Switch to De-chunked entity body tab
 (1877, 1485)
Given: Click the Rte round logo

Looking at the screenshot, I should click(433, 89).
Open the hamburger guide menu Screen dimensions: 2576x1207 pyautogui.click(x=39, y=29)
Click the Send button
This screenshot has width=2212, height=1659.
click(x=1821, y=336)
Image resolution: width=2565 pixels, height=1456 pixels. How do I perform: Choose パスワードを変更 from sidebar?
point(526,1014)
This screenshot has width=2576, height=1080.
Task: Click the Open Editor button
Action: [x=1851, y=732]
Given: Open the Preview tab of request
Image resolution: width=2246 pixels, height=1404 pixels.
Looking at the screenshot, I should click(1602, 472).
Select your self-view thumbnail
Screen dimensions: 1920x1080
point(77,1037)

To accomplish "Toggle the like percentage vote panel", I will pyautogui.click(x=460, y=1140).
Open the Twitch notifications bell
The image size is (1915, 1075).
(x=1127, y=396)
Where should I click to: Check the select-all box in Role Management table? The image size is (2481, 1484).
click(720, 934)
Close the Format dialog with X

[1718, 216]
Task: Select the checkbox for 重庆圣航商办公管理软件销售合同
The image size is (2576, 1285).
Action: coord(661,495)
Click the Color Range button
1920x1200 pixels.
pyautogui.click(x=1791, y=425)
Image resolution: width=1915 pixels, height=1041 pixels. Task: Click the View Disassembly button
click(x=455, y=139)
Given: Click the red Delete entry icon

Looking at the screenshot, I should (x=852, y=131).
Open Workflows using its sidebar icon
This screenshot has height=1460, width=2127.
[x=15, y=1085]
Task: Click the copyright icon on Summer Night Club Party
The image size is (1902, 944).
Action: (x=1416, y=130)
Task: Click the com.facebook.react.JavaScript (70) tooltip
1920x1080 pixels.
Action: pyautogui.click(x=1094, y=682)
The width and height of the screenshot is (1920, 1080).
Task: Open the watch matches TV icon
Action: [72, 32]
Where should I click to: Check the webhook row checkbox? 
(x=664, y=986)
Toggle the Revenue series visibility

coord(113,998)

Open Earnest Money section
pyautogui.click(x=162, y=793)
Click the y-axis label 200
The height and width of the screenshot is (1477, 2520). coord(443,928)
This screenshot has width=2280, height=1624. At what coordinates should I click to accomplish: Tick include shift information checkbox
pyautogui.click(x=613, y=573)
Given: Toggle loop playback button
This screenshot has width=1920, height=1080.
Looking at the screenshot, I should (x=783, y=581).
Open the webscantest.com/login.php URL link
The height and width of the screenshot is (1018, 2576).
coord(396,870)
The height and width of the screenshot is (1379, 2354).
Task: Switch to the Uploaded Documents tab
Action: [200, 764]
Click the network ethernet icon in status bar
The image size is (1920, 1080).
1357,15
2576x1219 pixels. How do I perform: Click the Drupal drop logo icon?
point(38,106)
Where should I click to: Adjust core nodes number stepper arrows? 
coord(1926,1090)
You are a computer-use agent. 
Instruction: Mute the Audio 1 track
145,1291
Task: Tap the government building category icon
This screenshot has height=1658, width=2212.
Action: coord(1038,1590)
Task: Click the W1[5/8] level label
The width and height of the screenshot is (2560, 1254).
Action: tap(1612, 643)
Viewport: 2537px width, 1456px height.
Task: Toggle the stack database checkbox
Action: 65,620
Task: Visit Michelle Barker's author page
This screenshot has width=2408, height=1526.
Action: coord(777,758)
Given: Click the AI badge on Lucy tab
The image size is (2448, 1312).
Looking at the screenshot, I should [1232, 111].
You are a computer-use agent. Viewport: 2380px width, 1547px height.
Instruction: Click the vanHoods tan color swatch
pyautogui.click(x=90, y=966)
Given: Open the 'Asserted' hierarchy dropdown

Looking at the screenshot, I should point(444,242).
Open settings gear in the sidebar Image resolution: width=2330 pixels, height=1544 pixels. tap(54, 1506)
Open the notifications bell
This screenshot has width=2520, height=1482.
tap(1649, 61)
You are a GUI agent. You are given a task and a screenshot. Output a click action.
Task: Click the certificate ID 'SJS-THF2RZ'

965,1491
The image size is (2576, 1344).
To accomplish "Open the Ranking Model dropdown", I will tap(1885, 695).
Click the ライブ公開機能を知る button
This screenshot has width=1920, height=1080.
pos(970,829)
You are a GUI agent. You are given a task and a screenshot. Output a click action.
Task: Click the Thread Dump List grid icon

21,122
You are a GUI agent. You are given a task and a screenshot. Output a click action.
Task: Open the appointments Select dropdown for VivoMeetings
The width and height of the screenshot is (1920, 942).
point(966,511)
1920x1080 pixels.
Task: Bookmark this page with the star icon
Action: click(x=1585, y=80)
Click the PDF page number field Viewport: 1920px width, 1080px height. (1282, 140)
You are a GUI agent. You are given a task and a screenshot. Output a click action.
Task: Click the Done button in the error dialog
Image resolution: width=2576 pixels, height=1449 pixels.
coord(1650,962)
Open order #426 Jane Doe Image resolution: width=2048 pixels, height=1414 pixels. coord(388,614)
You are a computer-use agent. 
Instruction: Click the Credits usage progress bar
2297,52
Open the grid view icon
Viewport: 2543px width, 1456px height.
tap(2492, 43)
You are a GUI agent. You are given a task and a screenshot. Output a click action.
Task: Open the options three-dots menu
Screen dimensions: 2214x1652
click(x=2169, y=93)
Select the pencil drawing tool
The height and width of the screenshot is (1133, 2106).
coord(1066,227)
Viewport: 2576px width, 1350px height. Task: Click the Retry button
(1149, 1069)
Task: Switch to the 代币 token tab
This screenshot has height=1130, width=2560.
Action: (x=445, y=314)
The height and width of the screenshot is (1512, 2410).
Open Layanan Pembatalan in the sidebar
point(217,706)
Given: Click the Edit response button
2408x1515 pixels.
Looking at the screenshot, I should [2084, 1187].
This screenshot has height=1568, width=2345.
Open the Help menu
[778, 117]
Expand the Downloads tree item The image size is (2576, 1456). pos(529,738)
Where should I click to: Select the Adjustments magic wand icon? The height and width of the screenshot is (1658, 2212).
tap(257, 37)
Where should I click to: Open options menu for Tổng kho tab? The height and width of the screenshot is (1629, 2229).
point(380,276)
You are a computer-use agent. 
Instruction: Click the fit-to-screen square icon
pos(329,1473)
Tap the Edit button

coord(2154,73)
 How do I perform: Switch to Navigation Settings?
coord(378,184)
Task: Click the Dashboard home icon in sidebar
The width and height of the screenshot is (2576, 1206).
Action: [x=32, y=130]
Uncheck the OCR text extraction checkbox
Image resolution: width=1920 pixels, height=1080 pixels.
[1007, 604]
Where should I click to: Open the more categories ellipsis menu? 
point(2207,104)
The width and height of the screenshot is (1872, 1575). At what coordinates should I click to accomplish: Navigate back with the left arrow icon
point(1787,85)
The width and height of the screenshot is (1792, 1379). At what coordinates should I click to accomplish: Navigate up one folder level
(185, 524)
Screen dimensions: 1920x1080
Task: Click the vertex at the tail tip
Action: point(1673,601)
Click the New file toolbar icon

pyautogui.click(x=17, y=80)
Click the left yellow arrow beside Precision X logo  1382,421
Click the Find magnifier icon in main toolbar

================

**What you will do**: Every entry is to be restated word for word, with nothing dropped.

**Reply**:
Switch to De-chunked entity body tab
 (1877, 1485)
Given: Click the Rte round logo

Looking at the screenshot, I should click(433, 89).
Open the hamburger guide menu Screen dimensions: 2576x1207 pyautogui.click(x=39, y=29)
Click the Send button
This screenshot has width=2212, height=1659.
click(x=1821, y=336)
Image resolution: width=2565 pixels, height=1456 pixels. How do I perform: Choose パスワードを変更 from sidebar?
point(526,1014)
This screenshot has width=2576, height=1080.
Task: Click the Open Editor button
Action: [x=1851, y=732]
Given: Open the Preview tab of request
Image resolution: width=2246 pixels, height=1404 pixels.
Looking at the screenshot, I should click(1602, 472).
Select your self-view thumbnail
Screen dimensions: 1920x1080
point(77,1037)

To accomplish "Toggle the like percentage vote panel", I will pyautogui.click(x=460, y=1140).
Open the Twitch notifications bell
The image size is (1915, 1075).
(x=1127, y=396)
Where should I click to: Check the select-all box in Role Management table? The image size is (2481, 1484).
click(720, 934)
Close the Format dialog with X

[1718, 216]
Task: Select the checkbox for 重庆圣航商办公管理软件销售合同
The image size is (2576, 1285).
Action: coord(661,495)
Click the Color Range button
1920x1200 pixels.
pyautogui.click(x=1791, y=425)
Image resolution: width=1915 pixels, height=1041 pixels. Task: Click the View Disassembly button
click(x=455, y=139)
Given: Click the red Delete entry icon

Looking at the screenshot, I should (x=852, y=131).
Open Workflows using its sidebar icon
This screenshot has height=1460, width=2127.
[x=15, y=1085]
Task: Click the copyright icon on Summer Night Club Party
The image size is (1902, 944).
Action: (x=1416, y=130)
Task: Click the com.facebook.react.JavaScript (70) tooltip
1920x1080 pixels.
Action: pyautogui.click(x=1094, y=682)
The width and height of the screenshot is (1920, 1080).
Task: Open the watch matches TV icon
Action: [72, 32]
Where should I click to: Check the webhook row checkbox? 
(x=664, y=986)
Toggle the Revenue series visibility

coord(113,998)

Open Earnest Money section
pyautogui.click(x=162, y=793)
Click the y-axis label 200
The height and width of the screenshot is (1477, 2520). coord(443,928)
This screenshot has width=2280, height=1624. At what coordinates should I click to accomplish: Tick include shift information checkbox
pyautogui.click(x=613, y=573)
Given: Toggle loop playback button
This screenshot has width=1920, height=1080.
Looking at the screenshot, I should (x=783, y=581).
Open the webscantest.com/login.php URL link
The height and width of the screenshot is (1018, 2576).
coord(396,870)
The height and width of the screenshot is (1379, 2354).
Task: Switch to the Uploaded Documents tab
Action: [200, 764]
Click the network ethernet icon in status bar
The image size is (1920, 1080).
1357,15
2576x1219 pixels. How do I perform: Click the Drupal drop logo icon?
point(38,106)
Where should I click to: Adjust core nodes number stepper arrows? 
coord(1926,1090)
You are a computer-use agent. 
Instruction: Mute the Audio 1 track
145,1291
Task: Tap the government building category icon
This screenshot has height=1658, width=2212.
Action: coord(1038,1590)
Task: Click the W1[5/8] level label
The width and height of the screenshot is (2560, 1254).
Action: tap(1612, 643)
Viewport: 2537px width, 1456px height.
Task: Toggle the stack database checkbox
Action: 65,620
Task: Visit Michelle Barker's author page
This screenshot has width=2408, height=1526.
Action: coord(777,758)
Given: Click the AI badge on Lucy tab
The image size is (2448, 1312).
Looking at the screenshot, I should [1232, 111].
You are a computer-use agent. Viewport: 2380px width, 1547px height.
Instruction: Click the vanHoods tan color swatch
pyautogui.click(x=90, y=966)
Given: Open the 'Asserted' hierarchy dropdown

Looking at the screenshot, I should point(444,242).
Open settings gear in the sidebar Image resolution: width=2330 pixels, height=1544 pixels. tap(54, 1506)
Open the notifications bell
This screenshot has width=2520, height=1482.
tap(1649, 61)
You are a GUI agent. You are given a task and a screenshot. Output a click action.
Task: Click the certificate ID 'SJS-THF2RZ'

965,1491
The image size is (2576, 1344).
To accomplish "Open the Ranking Model dropdown", I will tap(1885, 695).
Click the ライブ公開機能を知る button
This screenshot has width=1920, height=1080.
pos(970,829)
You are a GUI agent. You are given a task and a screenshot. Output a click action.
Task: Click the Thread Dump List grid icon

21,122
You are a GUI agent. You are given a task and a screenshot. Output a click action.
Task: Open the appointments Select dropdown for VivoMeetings
The width and height of the screenshot is (1920, 942).
point(966,511)
1920x1080 pixels.
Task: Bookmark this page with the star icon
Action: click(x=1585, y=80)
Click the PDF page number field Viewport: 1920px width, 1080px height. (1282, 140)
You are a GUI agent. You are given a task and a screenshot. Output a click action.
Task: Click the Done button in the error dialog
Image resolution: width=2576 pixels, height=1449 pixels.
coord(1650,962)
Open order #426 Jane Doe Image resolution: width=2048 pixels, height=1414 pixels. coord(388,614)
You are a computer-use agent. 
Instruction: Click the Credits usage progress bar
2297,52
Open the grid view icon
Viewport: 2543px width, 1456px height.
tap(2492, 43)
You are a GUI agent. You are given a task and a screenshot. Output a click action.
Task: Open the options three-dots menu
Screen dimensions: 2214x1652
click(x=2169, y=93)
Select the pencil drawing tool
The height and width of the screenshot is (1133, 2106).
coord(1066,227)
Viewport: 2576px width, 1350px height. Task: Click the Retry button
(1149, 1069)
Task: Switch to the 代币 token tab
This screenshot has height=1130, width=2560.
Action: (x=445, y=314)
The height and width of the screenshot is (1512, 2410).
Open Layanan Pembatalan in the sidebar
point(217,706)
Given: Click the Edit response button
2408x1515 pixels.
Looking at the screenshot, I should [2084, 1187].
This screenshot has height=1568, width=2345.
Open the Help menu
[778, 117]
Expand the Downloads tree item The image size is (2576, 1456). pos(529,738)
Where should I click to: Select the Adjustments magic wand icon? The height and width of the screenshot is (1658, 2212).
tap(257, 37)
Where should I click to: Open options menu for Tổng kho tab? The height and width of the screenshot is (1629, 2229).
point(380,276)
You are a computer-use agent. 
Instruction: Click the fit-to-screen square icon
pos(329,1473)
Tap the Edit button

coord(2154,73)
 How do I perform: Switch to Navigation Settings?
coord(378,184)
Task: Click the Dashboard home icon in sidebar
The width and height of the screenshot is (2576, 1206).
Action: [x=32, y=130]
Uncheck the OCR text extraction checkbox
Image resolution: width=1920 pixels, height=1080 pixels.
[1007, 604]
Where should I click to: Open the more categories ellipsis menu? 
point(2207,104)
The width and height of the screenshot is (1872, 1575). At what coordinates should I click to accomplish: Navigate back with the left arrow icon
point(1787,85)
The width and height of the screenshot is (1792, 1379). At what coordinates should I click to accomplish: Navigate up one folder level
(185, 524)
Screen dimensions: 1920x1080
Task: Click the vertex at the tail tip
Action: point(1673,601)
Click the New file toolbar icon

pyautogui.click(x=17, y=80)
Click the left yellow arrow beside Precision X logo  1382,421
Click the Find magnifier icon in main toolbar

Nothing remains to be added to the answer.